The Wave and the Next Great Dying
Rose and the others theorised that Earth was about to face the next “Great Dying”, an event that ended the Palaeozoic Era over 250 million years ago, almost making all life on Earth extinct. That process appeared to begin again in the series finale after the final circle closed.
The Sixth Extinction started with a repeat of the “Storegga Slide”, a series of undersea landslides at the Norwegian continental shelf that led to a gigantic tsunami in the North Atlantic Ocean in approx. 6000 BCE. A collapse on the ocean floor leads to a similar tsunami here, which threatens to hit the mainland in The Rig’s closing moments and to transform Northern Europe forever.

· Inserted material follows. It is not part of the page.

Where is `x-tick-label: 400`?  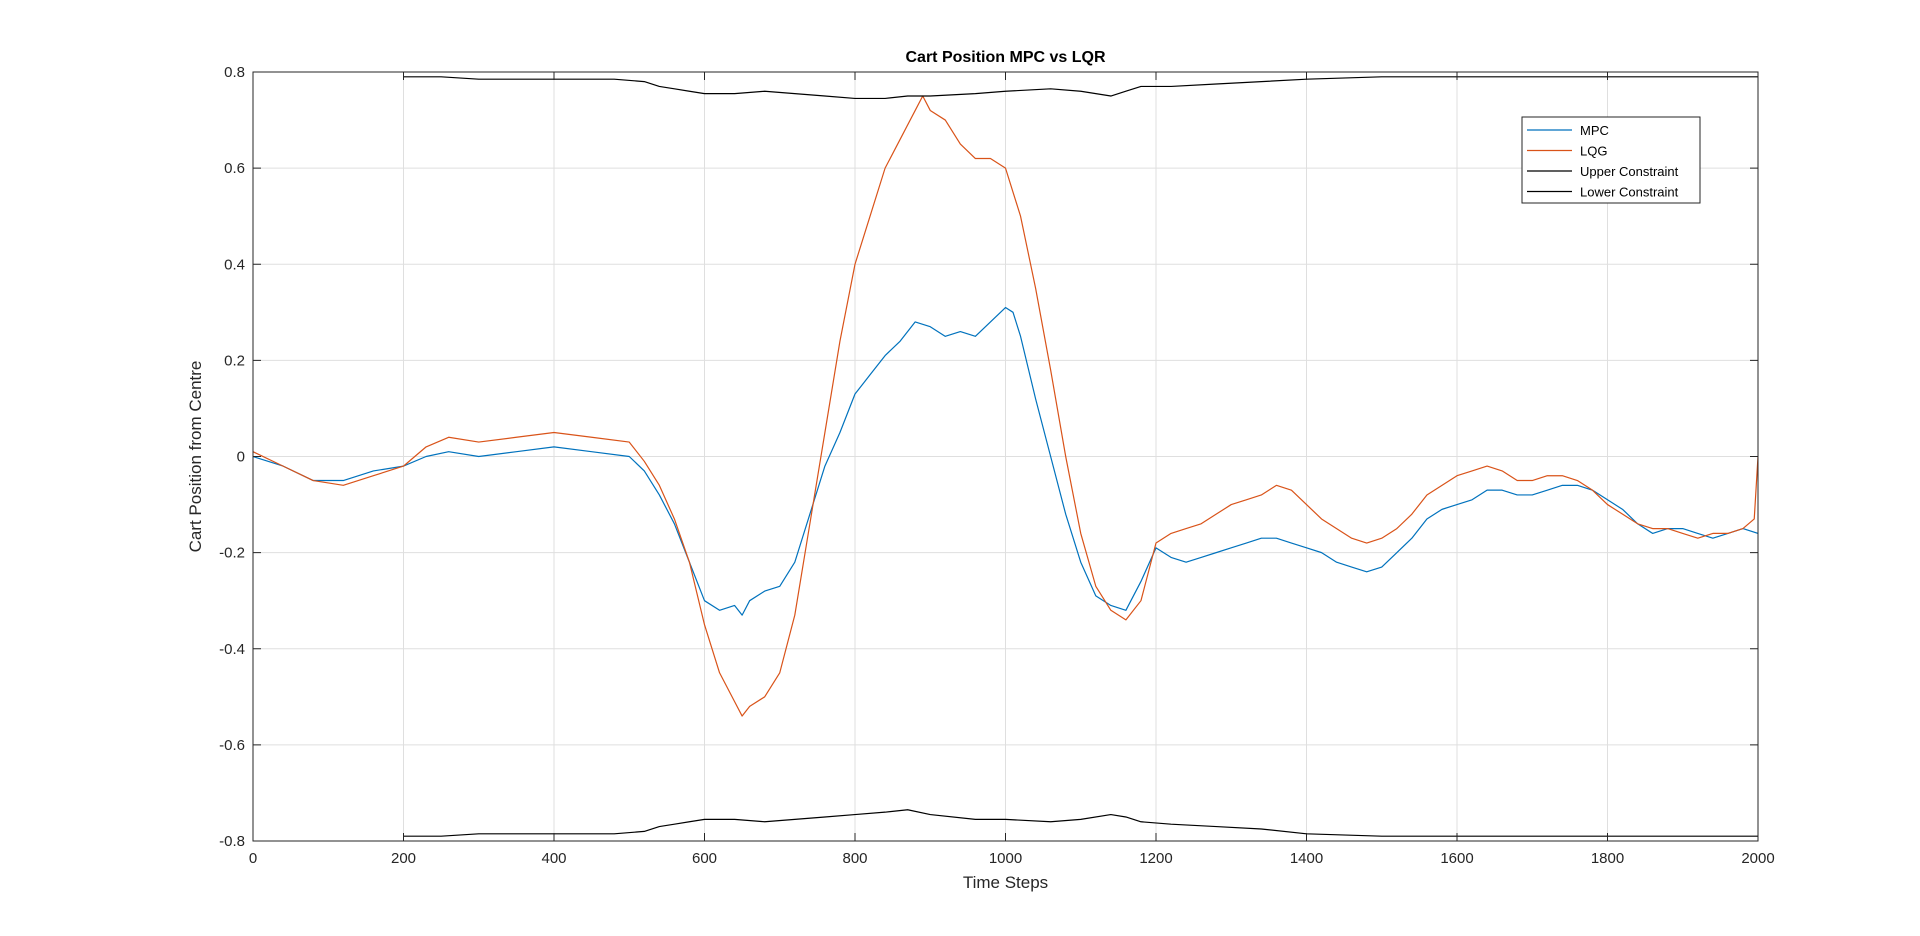
x-tick-label: 400 is located at coordinates (554, 858).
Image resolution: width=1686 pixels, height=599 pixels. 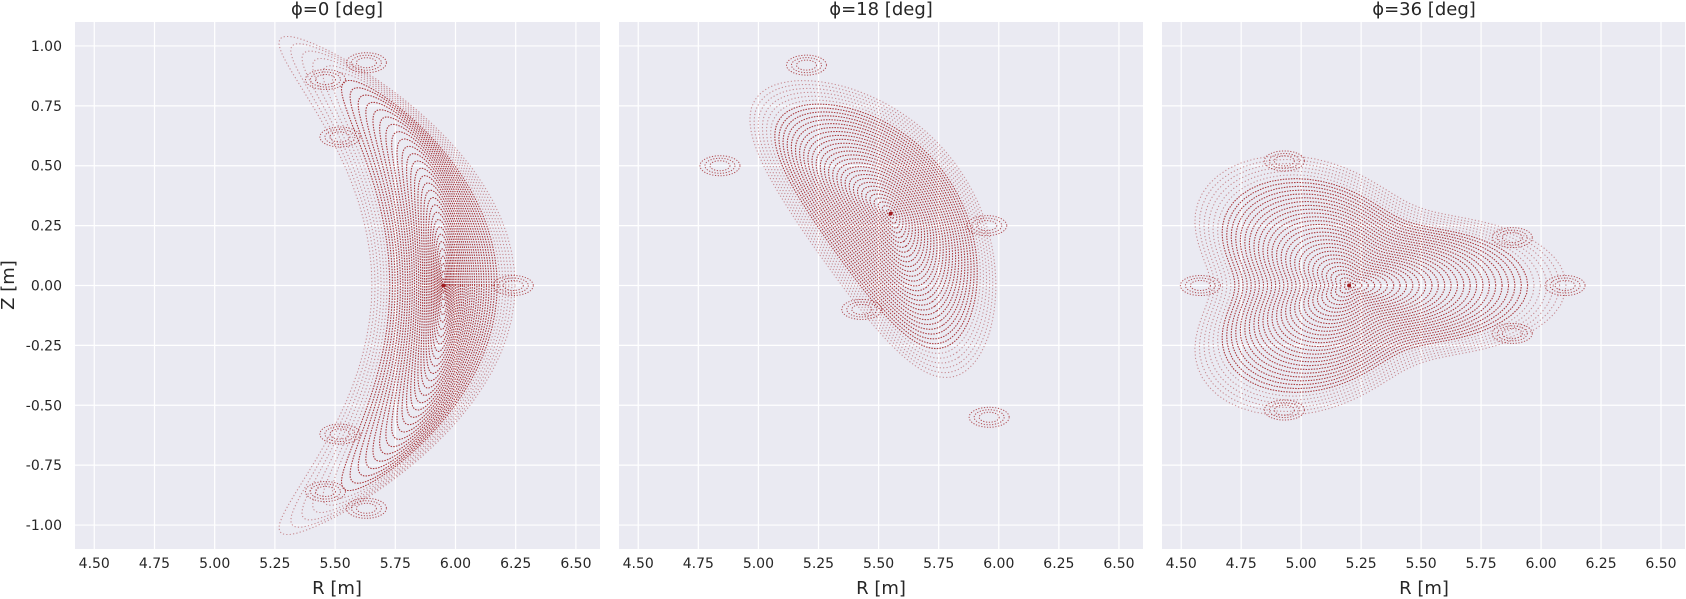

Baz’s Sacrifice and the Cliffhanger Ending
In the final moments of the finale, Magnus tried to convince Baz to join the rest of the survivors (Rose, Fulmer, Easter, Harish, Coake, Cat, Heather, Colin and Hutton) on the Pictor helicopters that were automatically summoned when Coake’s pre-arranged timer ran out. Baz though, refused to come, saying that the Ancestor needed proof that humanity was willing to make sacrifices. Baz sacrificed himself for the sake of the planet, and was last seen walking into a wall of light just before the tsunami struck the Kinloch Bravo. That means he may well have survived the wave, owing to the Ancestor’s regenerative powers and overall sci-fi weirdness.
Season 1 ended on a major cliffhanger, as the tsunami crashed over the platform and moved towards the mainland, where Cat’s wife Kacey watched it approach. The Kinloch survivors minus Baz flew above the wave, but instead of heading towards the beach, went in the direction of a mystery destination known only by Coake.

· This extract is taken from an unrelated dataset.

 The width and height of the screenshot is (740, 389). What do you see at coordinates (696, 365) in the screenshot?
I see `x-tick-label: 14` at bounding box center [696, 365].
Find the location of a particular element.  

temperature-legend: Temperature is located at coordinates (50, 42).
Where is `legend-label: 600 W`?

Unanswered Questions For Series 2
The Rig creator David Macpherson’s agent website stated earlier this week that “the team is currently developing series two”, a line which has since been removed from the copy. That doesn’t mean a second series is officially confirmed or not, but if Prime Video pushes ahead, then we can expect the sci-fi story of Baz, the Ancestor, the Sixth Extinction and Pictor’s cover-up to go global.
Baz’s fate is one of the major questions to be answered in a potential next instalment, along with that of fellow infectee Fulmer, and possibly Magnus (whose hand wound caused by his keepsake arrowhead could also have let the microbes into his bloodstream). Given the Ancestor’s many sci-fi attributes too, we’d have to ask whether exposure to it could have affected Cat’s pregnancy in some way? Will the organism spread as Coake fears, andcrucially, will humanity learn to collaborate with it instead of compete?
The Rig is available to stream on Prime Video.